Taxis are often called “black cabs,” although in fact 12 colors are registered, including “thistle blue” and “nightfire red.” Minicabs, which are hire cars that operate separately from the traditional black cab system, are easy to find using apps. Don’t accept a ride from an unsolicited one. Among the top free apps that can hail the nearest ride: Splitcab (www.splitcab.co.uk), which finds people going your way to share the cost (and gives women the option of female-driven cars); Kabbee (www.kabbee.com; tel. 0203/515-1111), which canvasses cab fleets for the best fixed price; Minicabit (www.minicabit.com); taxi-calling app MyTaxi (once called Hailo; https://uk.mytaxi.com); independent share ride app Uber (www.uber.com), which is at odds with city regulators and may not last; and London’s reigning power minicab operator, Addison Lee (www.addisonlee.com), which makes more than £100 million in bookings a year from its free app alone.
Renting a Car
Are you insane? Rare is the local who drives in central London, where there’s a mandatory daily “congestion charge” of £11.50 (don’t believe me? see www.cclondon.com), and where parking rates look like your rent back home.

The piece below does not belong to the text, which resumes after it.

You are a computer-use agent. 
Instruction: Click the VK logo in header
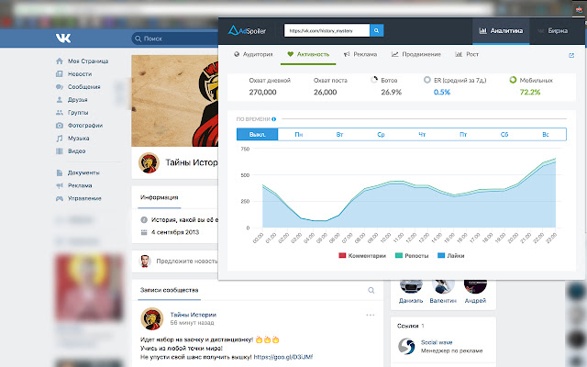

Streets were cramped enough when people rode horses, and now they’re dogged with one-way rules and police cameras that will ticket you for even honest errors, which you’ll definitely make since you’re just visiting. You’ll go crazy and broke, so why do it? If you’re driving out of the city for a tour of the country, fine, but do not rent a car for a London vacation.
Note: This information was accurate when it was published, but can change without notice. Please be sure to confirm all rates and details directly with the companies in question before planning your trip.